GMM Model Specifications with gm_clust()
Model Name	Circular Clusters?	Zero Covariance?	Shared Orientation?	Shared Shape?	Shared Size?
EII	TRUE	–	–	–	TRUE
VII	TRUE	–	–	–	FALSE
EEI	FALSE	TRUE	–	TRUE	TRUE
EVI	FALSE	TRUE	–	FALSE	TRUE
VEI	FALSE	TRUE	–	TRUE	FALSE
VVI	FALSE	TRUE	–	FALSE	FALSE
EEE	FALSE	FALSE	TRUE	TRUE	TRUE
EVE	FALSE	FALSE	TRUE	FALSE	TRUE
VEE	FALSE	FALSE	TRUE	TRUE	FALSE
VVE	FALSE	FALSE	TRUE	FALSE	FALSE
EEV	FALSE	FALSE	FALSE	TRUE	TRUE
EVV	FALSE	FALSE	FALSE	FALSE	TRUE
VEV	FALSE	FALSE	FALSE	TRUE	FALSE
VVV	FALSE	FALSE	FALSE	FALSE	FALSE

A brief introduction to density-based clustering

Gaussian Mixture Models (GMM) is a probabilistic unsupervised learning method that models data as a mixture of multiple Gaussian distributions. Unlike clustering methods such as k-means, GMM provides a soft clustering approach, where each observation has a probability of belonging to multiple clusters. This allows for more flexibility in capturing complex data distributions.

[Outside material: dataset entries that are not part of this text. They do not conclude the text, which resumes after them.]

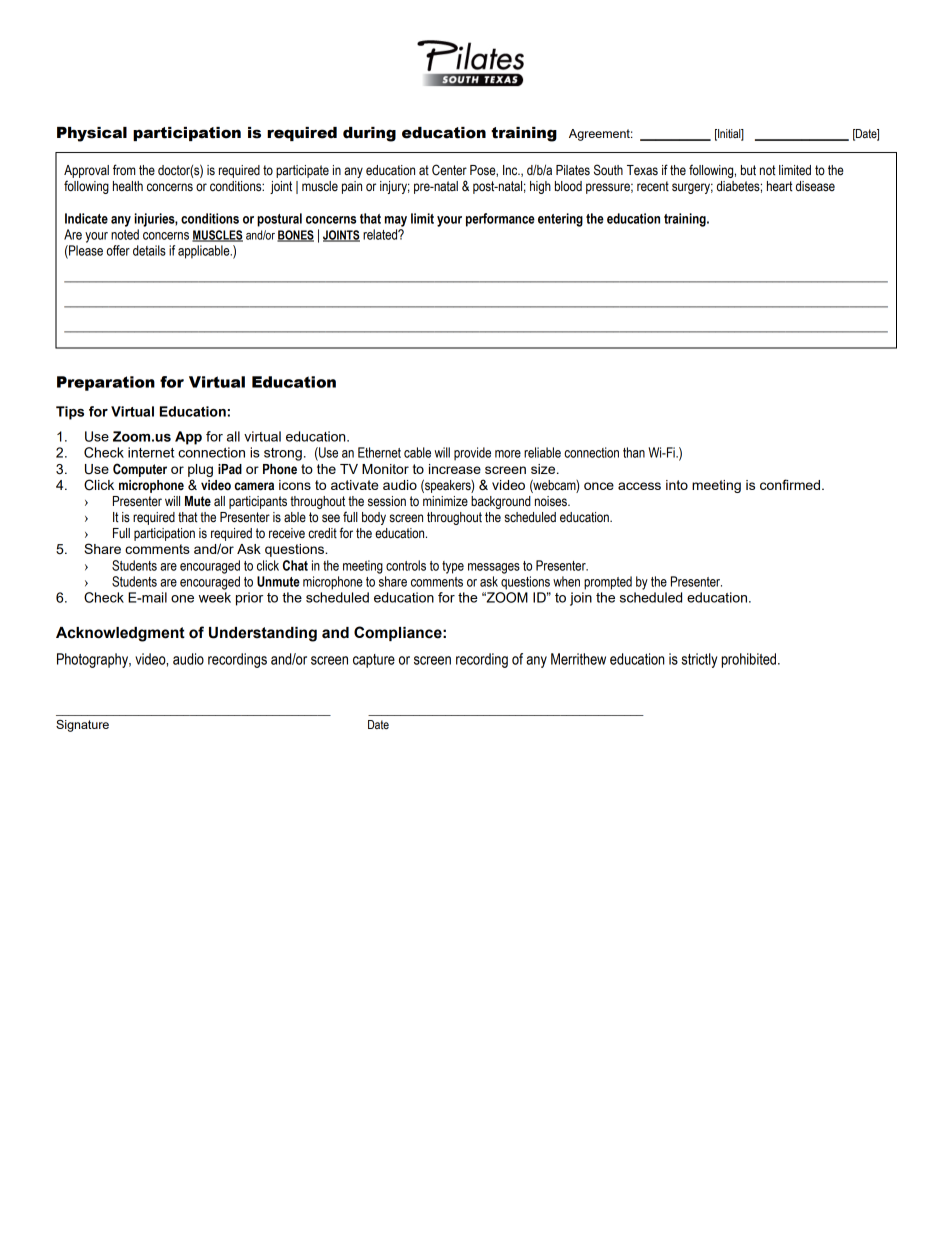 This page has width=952, height=1233. What do you see at coordinates (560, 220) in the page?
I see `entering` at bounding box center [560, 220].
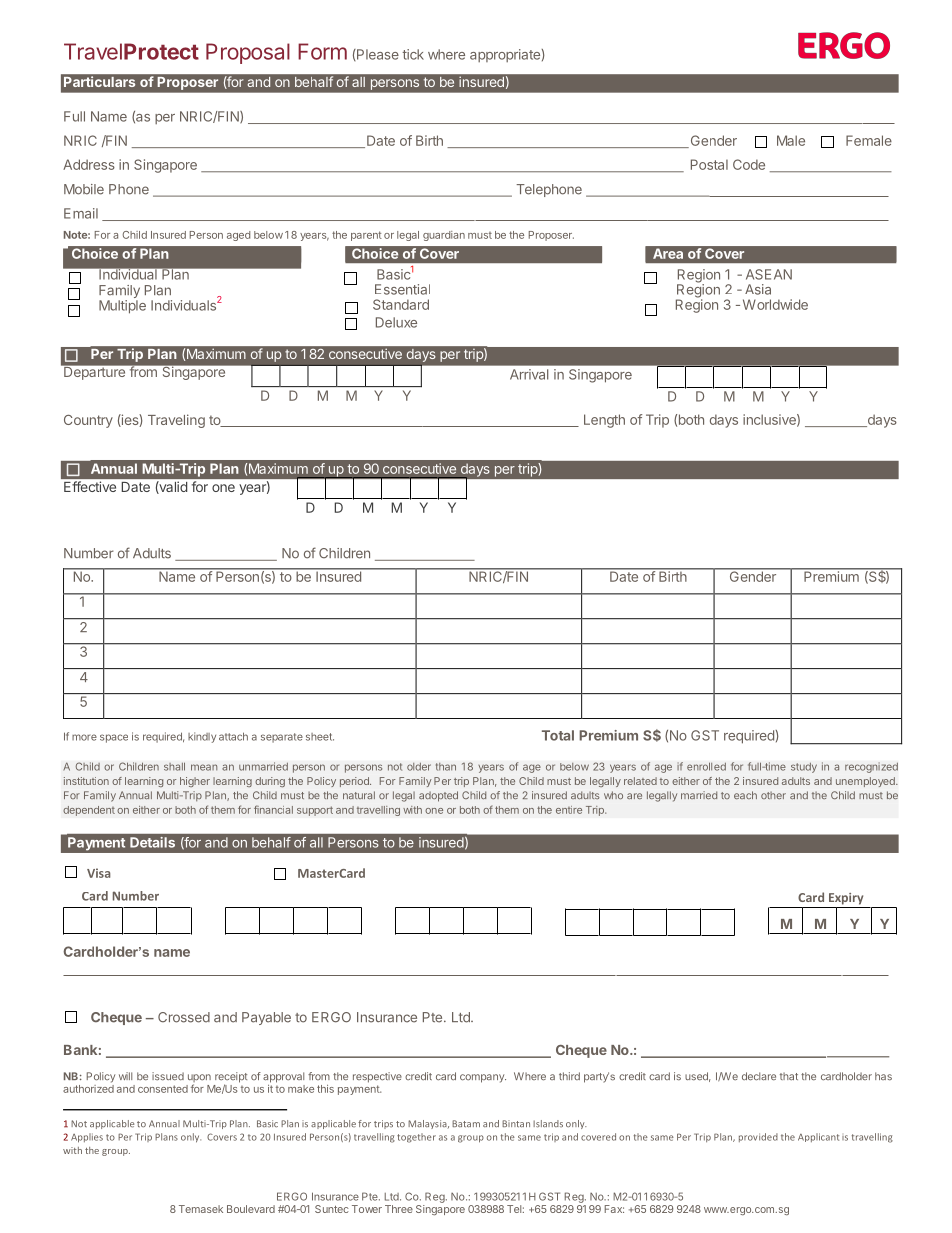 The image size is (952, 1233). Describe the element at coordinates (416, 1138) in the image. I see `together` at that location.
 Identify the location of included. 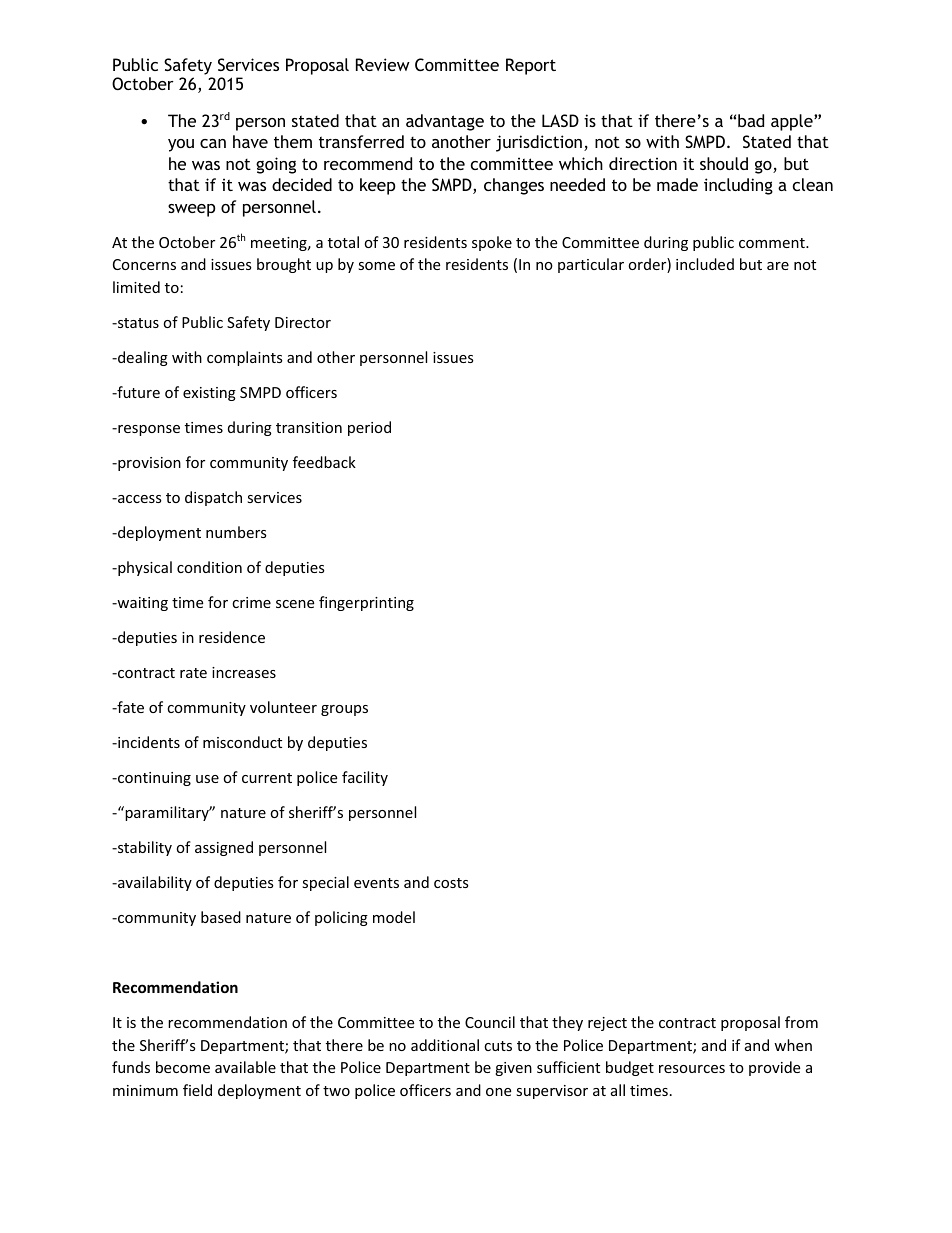
(705, 264).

In GMM, observations are assumed to be generated from a combination of Gaussian distributions, each with some mean vector and variance-covariance matrix. The algorithm works by iteratively estimating these parameters for each cluster using the Expectation-Maximization (EM) algorithm. After estimating these parameters observations are assigned to clusters based on their probability of belonging to each Gaussian component.